**** Task inputs

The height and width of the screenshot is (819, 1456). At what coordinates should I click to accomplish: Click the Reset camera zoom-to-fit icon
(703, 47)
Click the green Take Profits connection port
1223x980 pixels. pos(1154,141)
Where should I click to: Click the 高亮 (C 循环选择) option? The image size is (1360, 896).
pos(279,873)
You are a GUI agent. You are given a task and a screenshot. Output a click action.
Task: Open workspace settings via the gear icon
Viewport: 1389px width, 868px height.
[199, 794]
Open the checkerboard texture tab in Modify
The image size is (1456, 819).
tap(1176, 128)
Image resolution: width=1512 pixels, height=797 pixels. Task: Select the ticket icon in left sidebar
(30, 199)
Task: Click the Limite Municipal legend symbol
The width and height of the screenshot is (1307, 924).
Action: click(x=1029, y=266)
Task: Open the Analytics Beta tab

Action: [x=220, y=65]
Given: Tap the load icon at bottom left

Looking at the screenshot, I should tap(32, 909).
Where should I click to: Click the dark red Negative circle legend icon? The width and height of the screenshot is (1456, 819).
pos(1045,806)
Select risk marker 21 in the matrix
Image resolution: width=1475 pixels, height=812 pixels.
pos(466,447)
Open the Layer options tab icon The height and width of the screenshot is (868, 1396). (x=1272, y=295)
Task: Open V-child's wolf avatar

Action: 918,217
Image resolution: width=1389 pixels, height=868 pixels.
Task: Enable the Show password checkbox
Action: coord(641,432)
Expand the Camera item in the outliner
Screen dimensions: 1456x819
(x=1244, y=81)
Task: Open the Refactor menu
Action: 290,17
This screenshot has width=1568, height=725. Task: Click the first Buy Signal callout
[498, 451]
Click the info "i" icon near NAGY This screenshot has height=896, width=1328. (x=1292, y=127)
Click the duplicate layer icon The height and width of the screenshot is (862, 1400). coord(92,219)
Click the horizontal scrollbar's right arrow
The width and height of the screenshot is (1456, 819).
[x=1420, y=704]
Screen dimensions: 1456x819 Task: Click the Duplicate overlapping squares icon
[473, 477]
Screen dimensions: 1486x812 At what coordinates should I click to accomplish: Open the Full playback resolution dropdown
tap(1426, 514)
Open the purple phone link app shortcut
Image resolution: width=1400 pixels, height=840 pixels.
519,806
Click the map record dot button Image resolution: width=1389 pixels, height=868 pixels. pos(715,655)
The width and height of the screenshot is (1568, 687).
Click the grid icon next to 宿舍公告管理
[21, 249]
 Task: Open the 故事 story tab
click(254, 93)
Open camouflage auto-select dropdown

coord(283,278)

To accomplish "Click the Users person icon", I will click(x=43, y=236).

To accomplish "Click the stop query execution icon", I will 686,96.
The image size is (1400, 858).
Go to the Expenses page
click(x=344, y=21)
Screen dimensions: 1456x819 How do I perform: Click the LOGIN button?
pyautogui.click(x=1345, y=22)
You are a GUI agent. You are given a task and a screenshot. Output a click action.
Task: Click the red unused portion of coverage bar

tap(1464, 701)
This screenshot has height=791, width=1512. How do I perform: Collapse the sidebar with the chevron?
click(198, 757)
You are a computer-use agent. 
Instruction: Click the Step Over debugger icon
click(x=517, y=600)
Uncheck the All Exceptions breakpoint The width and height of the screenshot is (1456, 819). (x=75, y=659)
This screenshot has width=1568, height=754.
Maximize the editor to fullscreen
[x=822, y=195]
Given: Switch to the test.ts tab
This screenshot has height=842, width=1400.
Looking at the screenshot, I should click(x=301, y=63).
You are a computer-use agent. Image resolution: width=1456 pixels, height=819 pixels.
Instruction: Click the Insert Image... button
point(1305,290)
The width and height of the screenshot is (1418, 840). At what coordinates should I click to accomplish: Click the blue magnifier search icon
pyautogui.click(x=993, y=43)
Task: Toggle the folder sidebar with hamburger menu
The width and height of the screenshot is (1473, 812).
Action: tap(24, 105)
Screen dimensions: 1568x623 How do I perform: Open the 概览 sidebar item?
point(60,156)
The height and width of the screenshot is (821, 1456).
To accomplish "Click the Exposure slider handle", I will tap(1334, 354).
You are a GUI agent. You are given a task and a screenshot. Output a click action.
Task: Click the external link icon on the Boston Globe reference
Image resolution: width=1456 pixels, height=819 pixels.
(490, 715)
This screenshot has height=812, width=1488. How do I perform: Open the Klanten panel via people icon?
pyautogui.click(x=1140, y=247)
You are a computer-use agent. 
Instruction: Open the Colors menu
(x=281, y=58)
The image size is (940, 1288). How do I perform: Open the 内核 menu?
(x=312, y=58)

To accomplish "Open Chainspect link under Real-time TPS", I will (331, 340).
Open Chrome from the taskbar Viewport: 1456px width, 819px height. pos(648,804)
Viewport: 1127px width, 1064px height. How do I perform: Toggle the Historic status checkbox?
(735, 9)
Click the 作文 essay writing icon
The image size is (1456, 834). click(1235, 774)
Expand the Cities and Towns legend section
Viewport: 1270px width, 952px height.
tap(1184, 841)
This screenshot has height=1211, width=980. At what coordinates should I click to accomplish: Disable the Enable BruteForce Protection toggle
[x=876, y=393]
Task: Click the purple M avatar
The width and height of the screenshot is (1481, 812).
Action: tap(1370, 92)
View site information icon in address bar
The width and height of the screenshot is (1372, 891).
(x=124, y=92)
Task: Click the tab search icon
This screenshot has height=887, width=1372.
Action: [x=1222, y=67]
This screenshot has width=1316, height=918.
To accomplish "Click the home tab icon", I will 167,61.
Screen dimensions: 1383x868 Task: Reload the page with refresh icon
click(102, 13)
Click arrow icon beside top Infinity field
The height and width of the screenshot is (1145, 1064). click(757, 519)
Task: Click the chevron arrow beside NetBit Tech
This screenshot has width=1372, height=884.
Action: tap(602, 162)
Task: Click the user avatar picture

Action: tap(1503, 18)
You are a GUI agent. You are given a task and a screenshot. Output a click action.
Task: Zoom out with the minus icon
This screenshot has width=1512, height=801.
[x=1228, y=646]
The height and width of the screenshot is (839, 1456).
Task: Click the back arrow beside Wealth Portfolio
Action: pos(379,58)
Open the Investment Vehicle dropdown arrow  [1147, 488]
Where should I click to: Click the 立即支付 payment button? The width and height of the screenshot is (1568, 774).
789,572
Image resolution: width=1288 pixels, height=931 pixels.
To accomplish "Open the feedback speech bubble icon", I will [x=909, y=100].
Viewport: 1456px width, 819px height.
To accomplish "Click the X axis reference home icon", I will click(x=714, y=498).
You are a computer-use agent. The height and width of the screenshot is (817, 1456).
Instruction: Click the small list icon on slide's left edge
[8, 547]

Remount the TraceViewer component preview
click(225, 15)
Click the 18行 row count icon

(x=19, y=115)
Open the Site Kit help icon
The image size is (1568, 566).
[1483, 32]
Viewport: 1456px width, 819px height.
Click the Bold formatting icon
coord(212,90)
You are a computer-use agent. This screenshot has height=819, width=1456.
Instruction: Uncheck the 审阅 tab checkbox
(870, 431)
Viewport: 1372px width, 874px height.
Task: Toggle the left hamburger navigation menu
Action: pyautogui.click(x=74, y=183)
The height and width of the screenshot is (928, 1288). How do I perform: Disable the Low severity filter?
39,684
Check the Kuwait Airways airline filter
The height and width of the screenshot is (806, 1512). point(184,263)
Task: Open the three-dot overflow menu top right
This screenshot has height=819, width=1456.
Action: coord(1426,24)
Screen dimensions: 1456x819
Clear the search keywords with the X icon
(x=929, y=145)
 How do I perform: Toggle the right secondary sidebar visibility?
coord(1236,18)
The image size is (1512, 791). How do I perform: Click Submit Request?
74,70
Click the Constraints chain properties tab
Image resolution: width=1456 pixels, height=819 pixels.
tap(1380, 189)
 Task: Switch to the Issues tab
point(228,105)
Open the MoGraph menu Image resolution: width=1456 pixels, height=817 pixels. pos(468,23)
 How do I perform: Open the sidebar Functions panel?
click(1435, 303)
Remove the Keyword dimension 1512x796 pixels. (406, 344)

********

What to produce
Say, as a single number, how many lines of the records hold the word "computer".

Result
5